→ What you have to do: Pull out the lines from the line with "Where should I" to the line with "pyautogui.click(x=292, y=426)", both included, and reproduce them word for word, leaving the pictures out.

→ Extracted information:

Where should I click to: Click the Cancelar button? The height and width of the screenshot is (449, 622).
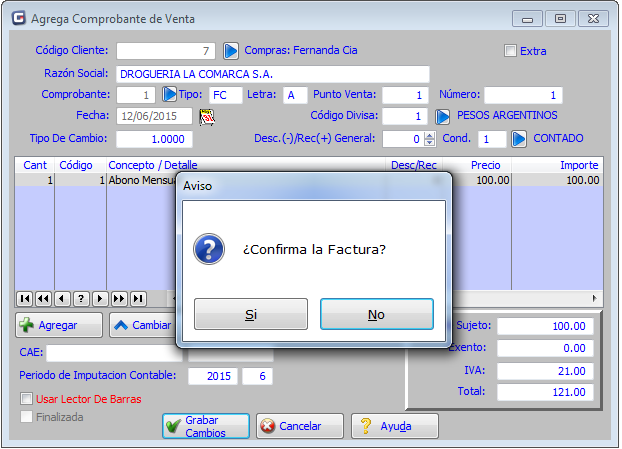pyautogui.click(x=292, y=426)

* * *

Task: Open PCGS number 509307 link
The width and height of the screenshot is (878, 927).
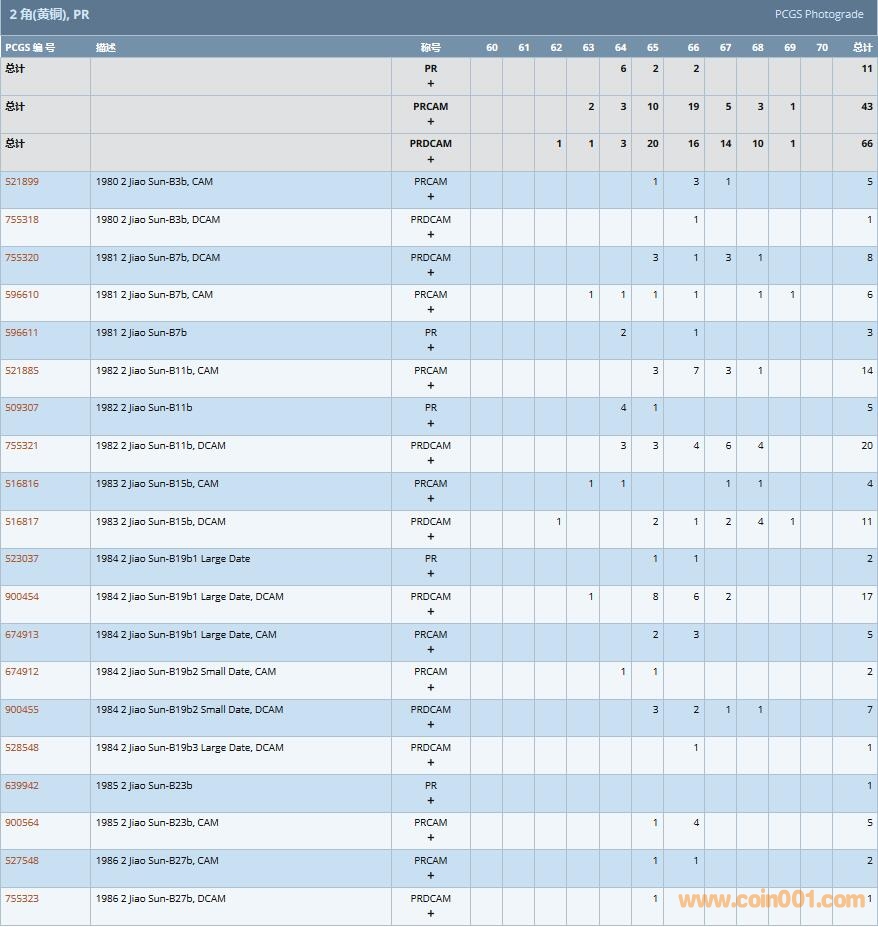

* * *

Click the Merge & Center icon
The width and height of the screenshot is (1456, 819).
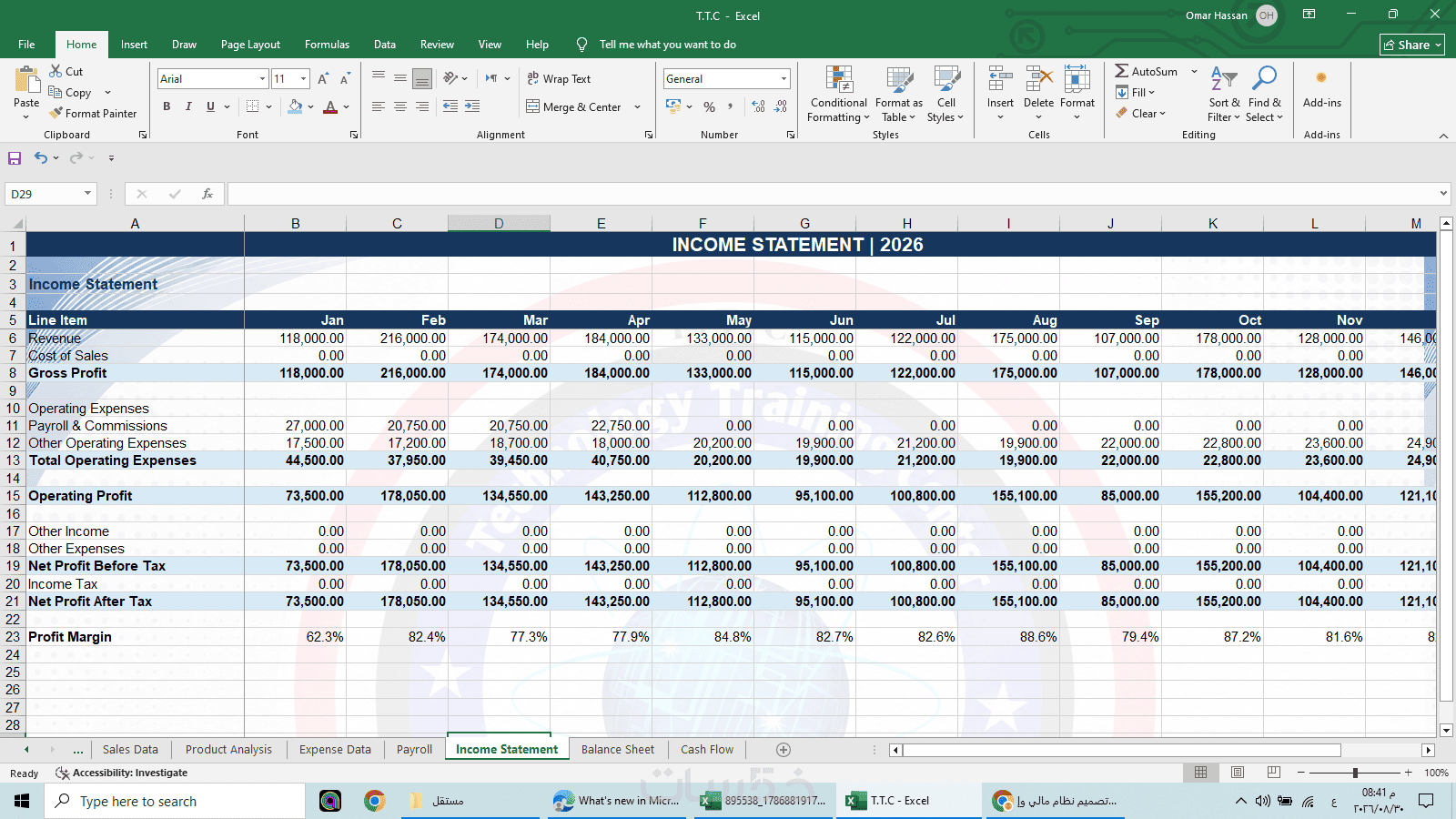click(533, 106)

→ Written answer:
Where should I click to: Click the Cancelar button? The height and width of the screenshot is (449, 622).
pyautogui.click(x=292, y=426)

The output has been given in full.